Kansas Orders Trans Residents to Surrender Driver’s Licenses

The state is the first in the nation to invalidate previously issued gender-marker changes and require their immediate return.

Kansas State Capitol – Photo: Denis Tangney Jr via iStockphoto

The Kansas Division of Vehicles has sent letters to transgender residents ordering them to surrender their driver’s licenses under a newly enacted anti-LGBTQ law.

The letters state that transgender individuals’ current licenses — those with gender markers matching their gender identity rather than their sex assigned at birth — are considered invalid as of Thursday, February 26. Recipients are instructed to surrender their licenses to obtain new credentials reflecting their sex at birth.

First reported by transgender journalist Erin Reed on her Substack, Erin in the Morning, the letter cites a recently enacted law — vetoed by Gov. Laura Kelly and later overridden by the legislature — requiring that all driver’s licenses and state identification cards reflect the holder’s “sex at birth.”

While other states have barred gender-marker changes on vital records and state-issued IDs, Kansas is the first in the nation to invalidate previously issued documents and require that they be returned and replaced immediately.

The letters also note that the legislature “did not include a grace period for updating credentials” and threaten legal action and penalties against anyone found in possession of an “invalid” license.

According to The Kansas City Star, about 1,800 transgender Kansans are expected to have their licenses and identification documents declared invalid under the law.

The letter does not indicate whether transgender residents will be forced to pay out of pocket for new credentials. However, The Star reports that Republican lawmakers did not allocate funding to help those affected obtain replacement licenses. A standard driver’s license typically costs about $30, though a Kansas Department of Revenue spokesperson told the newspaper the agency is charging $8 to reissue licenses deemed invalid under the law.

According to Erin in the Morning, if a person is caught driving with an “invalid” license, they can be charged with a Class B misdemeanor punishable by a $1,000 fine and up to six months in jail.
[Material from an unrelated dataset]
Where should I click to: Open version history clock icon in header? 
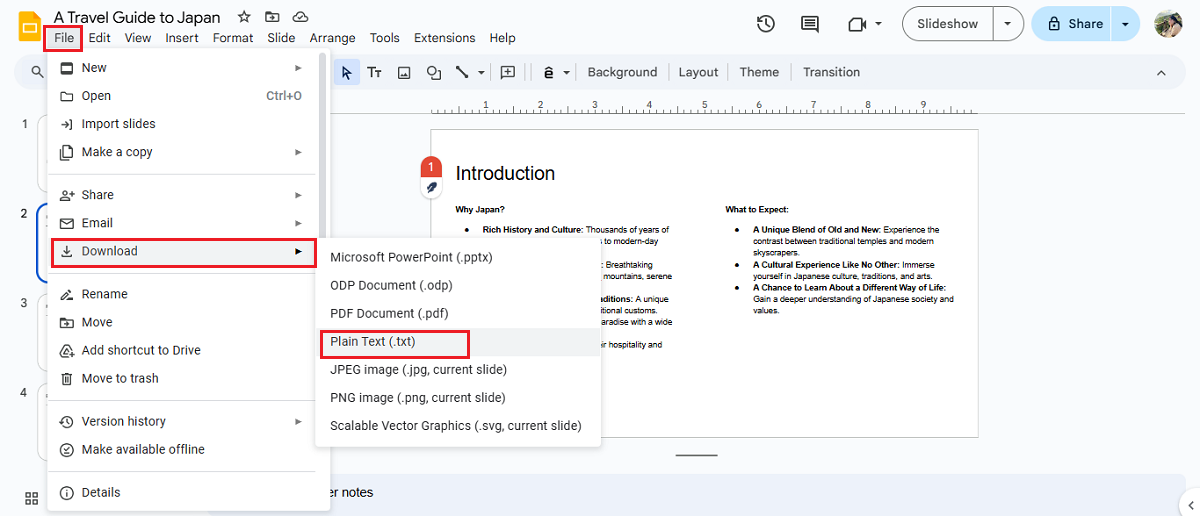coord(766,24)
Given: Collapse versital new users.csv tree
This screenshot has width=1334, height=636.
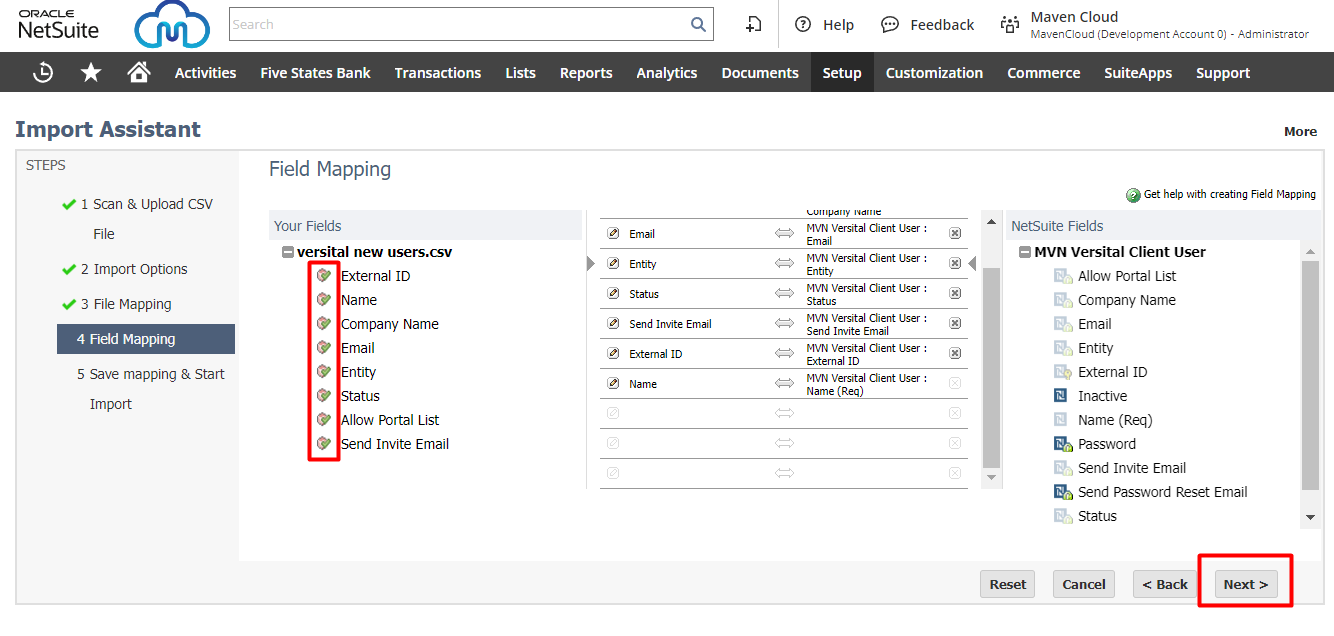Looking at the screenshot, I should (x=288, y=253).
First-time offenders are more likely to receive a citation and a fine, but a conviction triggers an automatic 90-day license suspension.

As a result, those unable to secure alternate transportation may risk driving during the suspension period. Driving on a suspended license carries a mandatory minimum sentence of at least five days in jail. Under Kansas Department of Corrections policy, incarcerated transgender people are housed according to their sex assigned at birth — a practice advocates say places them at heightened risk of harassment, violence, and sexual assault.
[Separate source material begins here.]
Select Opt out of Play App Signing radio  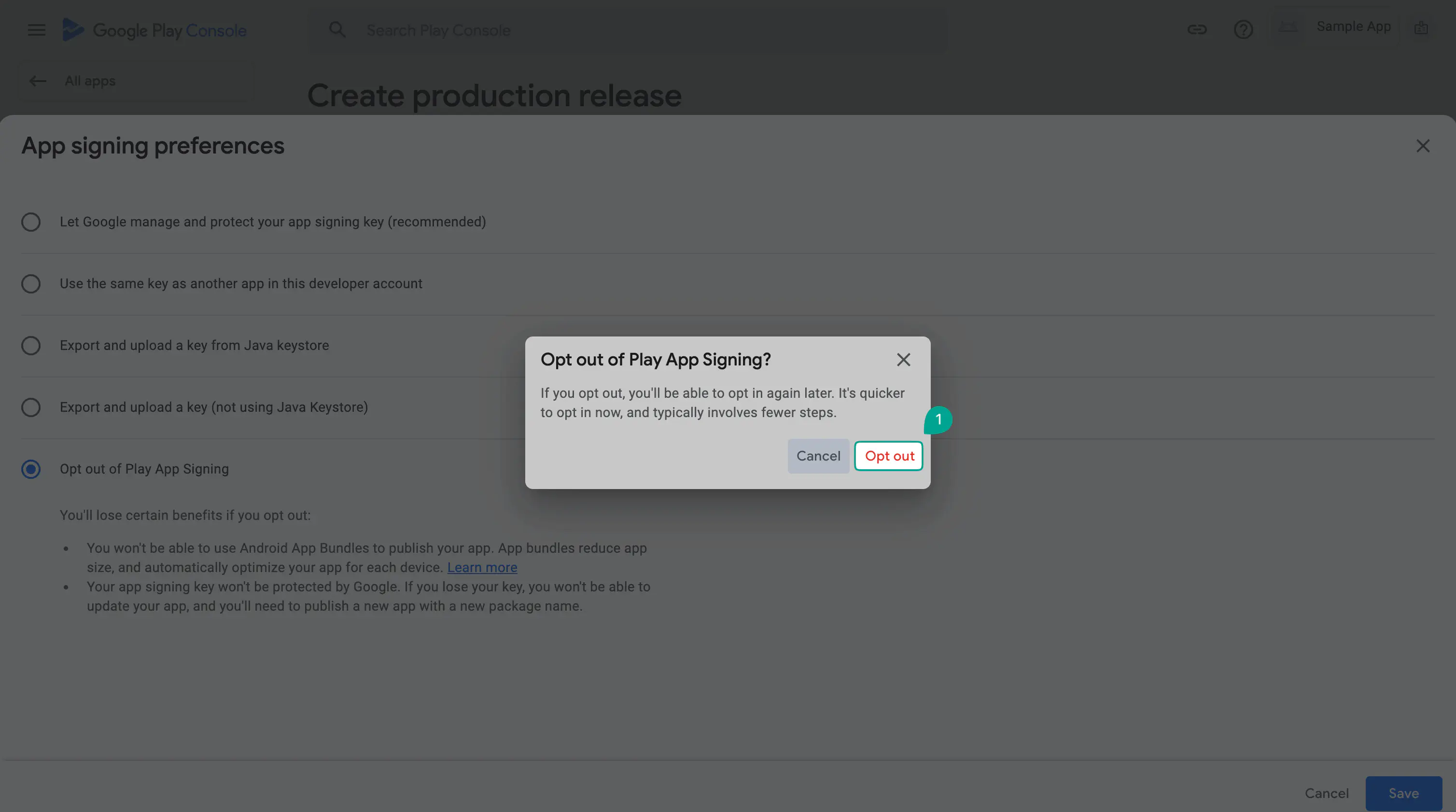(31, 469)
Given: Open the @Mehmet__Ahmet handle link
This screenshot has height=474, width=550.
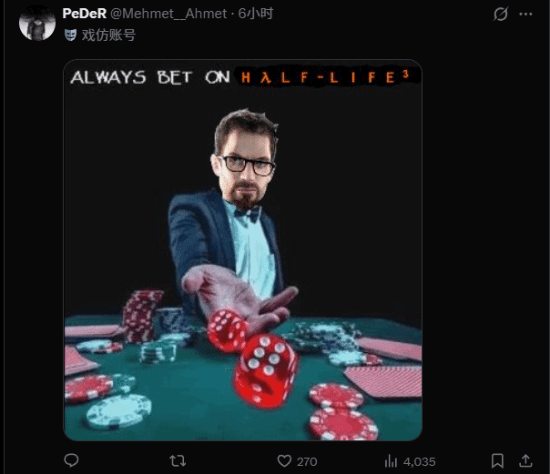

The law also applies to birth certificates.

Jill Bronaugh, a spokeswoman for the Kansas Department of Health and Environment, told The 19th that individual Kansans are responsible for contacting the Office of Vital Statistics to replace invalidated birth certificates and will be charged $20 for a corrected copy.

“Each amended birth certificate will be reviewed manually by staff to determine if the birth certificate must be invalidated and amended,” Bronaugh said. “This process is expected to take several months to complete.”

The new law — dubbed the “bathroom bounty” bill by critics — includes provisions allowing people to sue if they encounter a transgender person in a public restroom that does not align with that person’s sex assigned at birth. Activists say the measure’s breadth, including its potential application to restrooms in private businesses, has prompted some to urge transgender Kansans to leave the state.

Trans Liberty PAC, a political action committee advocating for transgender rights, issued what it called its first-ever statewide evacuation order on February 26, urging transgender Kansans to leave and relocate, arguing that the new restrictions are nearly impossible to comply with if a person is openly transgender.

On her Substack, Reed added Kansas to a “Do Not Travel” list — joining Texas and Florida — that she maintains to track legislation in various states aimed at restricting the rights of transgender people.

Transgender rights activist Jaelynn Abegg told The 19th that she believes warning transgender people to relocate is “absolutely the right approach.”

“I don’t think that legislators in Kansas are done harassing trans people,” Abegg said. “I think that transgender health care for adults is coming next. It would not shock me within the next two to five years to see them come after name changes for transgender people. The cruelty has always been the point, and the objective has always been the complete erasure of transgender people from public life.”